I am trying to split sentences based on different criteria. I am looking to split some sentences after "traction" and some after "ramasse". I looked up the grammar rules for grepl but didn't really understand.
A data frame called export
has a column ref
, which has str values ending either with "traction" or "ramasse".
>export$ref
ref
[1] "62133130_074_traction"
[2] "62156438_074_ramasse"
[3] "62153874_070_ramasse"
[4] "62138861_074_traction"
And I want to split str values in ref column into two.
ref R&T
[1] "62133130_074_" "traction"
[2] "62156438_074_" "ramasse"
[3] "62153874_070_" "ramasse"
[4] "62138861_074_" "traction"
What I tried(none of them was good)
strsplit(export$ref, c("traction", "ramasse"))
strsplit(export$ref, "\\_(?<=\\btraction)|\\_(?<=\\bramasse)", perl = TRUE)
strsplit(export$ref, "(?=['traction''ramasse'])", perl = TRUE)

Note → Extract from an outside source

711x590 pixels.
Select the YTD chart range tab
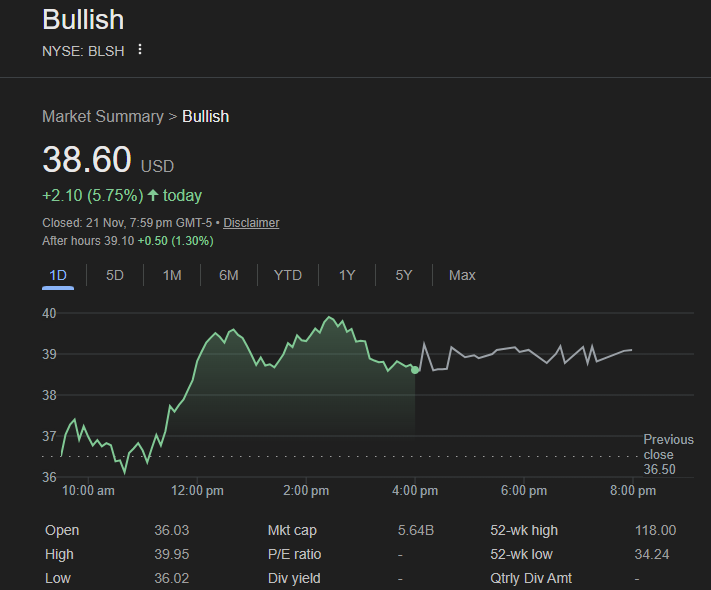288,275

Any help would be appreciated!
Here is another option using stringr::str_split
:
library(stringr);
str_split(ref, pattern = "_(?=[A-Za-z]+)", simplify = T)
# [,1] [,2]
#[1,] "62133130_074" "traction"
#[2,] "62156438_074" "ramasse"
#[3,] "62153874_070" "ramasse"
#[4,] "62138861_074" "traction"
ref <- c(
"62133130_074_traction",
"62156438_074_ramasse",
"62153874_070_ramasse",
"62138861_074_traction")